Threat Actor Likely Operates From A Region With A Strategic Interest In Taiwan(@JayJay_Tech) o
October 10, 2023 Image: Shutterstock
A previously undetected cyberespionage group spied against Taiwanese government agencies and the island-country’s manufacturing sector, say cybersecurity researchers. The Symantec Threat Hunter Team doesn’t attribute the threat group to any particular country, other than noting it likely operates “from a region with a strategic interest in Taiwan.”
See Also: Challenges and Solutions in MSSP-Driven Governance, Risk, and Compliance for Growing Organizations
The threat group, dubbed “Grayling” by Symantec, additionally targeted IT and biomedical companies between February and May. The same threat actor also hacked organizations in the Vietnam, the United States the government of a Pacific nation. Grayling’s targets as well as its post-exploitation behaviors suggest intelligence gathering rather than financially-motivated hacking, the researchers say in a Tuesday blog post.
Taiwan faces increasing cyberespionage activity amid stepped up determination in Beijing to bring the island country under its authority. China’s President Xi Jinping has ordered the military to be capable by 2027 of invading Taiwan. China still remains Taiwan’s largest trade partner and the country’s economy relies on the mainland for manufacturing and exports. A global semiconductor manufacturing powerhouse, Taiwan has also accused China of a sustained campaign of economic espionage.
Microsoft in August said a Chinese espionage group, tracked as Flax Typhoon, targeted and spied on government agencies and education, critical manufacturing and information technology organizations in Taiwan, aiming to “maintain access to organizations across a broad range of industries for as long as possible” (see: Chinese State Hackers ‘Flax Typhoon’ Targeting Taiwan).
Symantec said it did not observe any overlap between Grayling’s tools or techniques with those employed by known espionage groups, including Flax Typhoon. Unlike other espionage groups, Grayling did not rely on spear phishing to establish initial access.
The company says Grayling instead exploited public-facing web servers and in some cases deployed web shells for initial access to victim machines. The hackers used a “distinctive” DLL sideloading technique that exploits SbieDll_Hook to load various tools including Cobalt Strike and the Havoc framework.
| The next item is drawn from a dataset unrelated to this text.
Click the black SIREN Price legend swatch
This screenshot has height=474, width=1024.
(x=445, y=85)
“This is the first time we’ve observed this specific DLL sideloading technique,” Brigid O Gorman, a Symantec senior intelligence analyst, told Information Security Media Group. The threat actors likely employed it to diversify away from recognizable tactics that could lead to attribution, she said.
Gorman said the threat actors also possibly used the Havoc framework since cyber defenders are sensitive now to instances of Cobalt Strike.
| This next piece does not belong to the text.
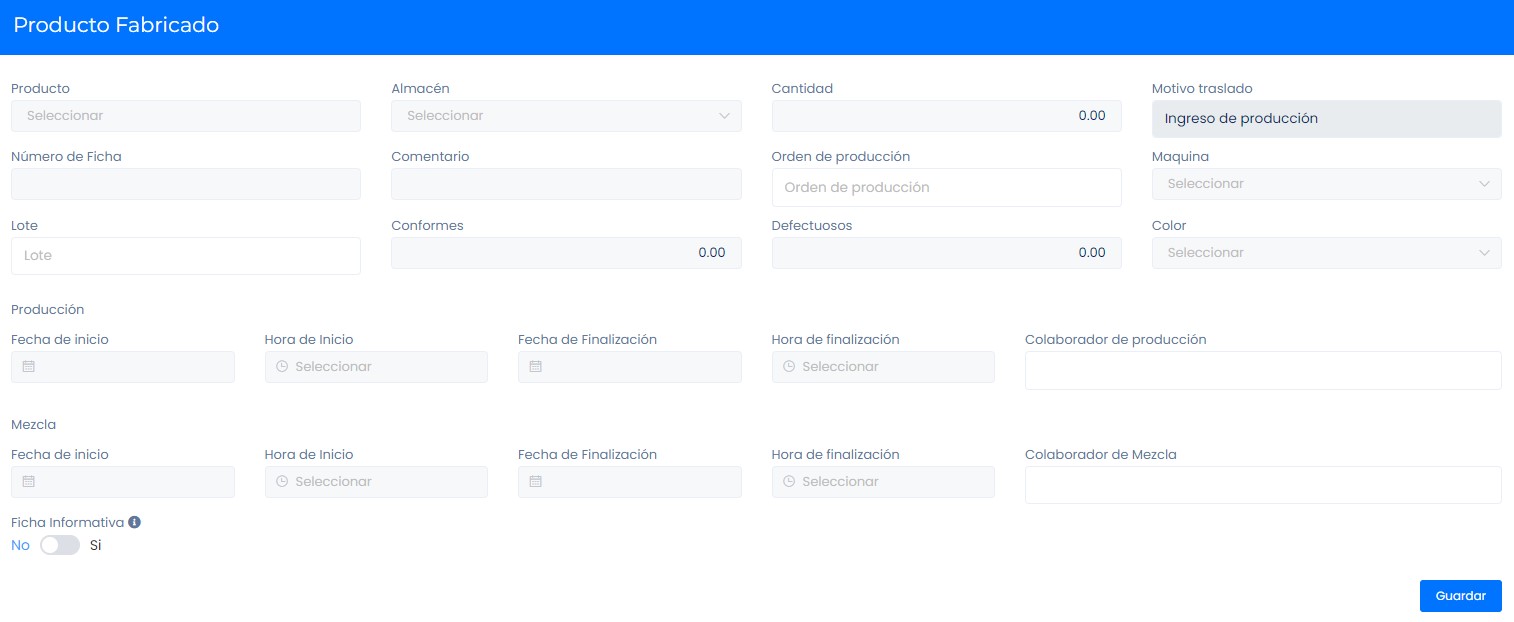Click clock icon in Mezcla Hora de finalización
Image resolution: width=1514 pixels, height=622 pixels.
tap(789, 482)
“In recent times, we have seen attackers looking for alternatives to Cobalt Strike, which may not attract as much attention or be as likely to be blocked on targeted networks,” she said.
Once inside, Grayling used Havoc and other means to download additional payloads that scanned compromised networks, escalated privileges, killed processes and used downloaders to exfiltrate stored information. O Gorman said Symantec’s threat hunting team did not see the threat actors exfiltrate information from victim machines.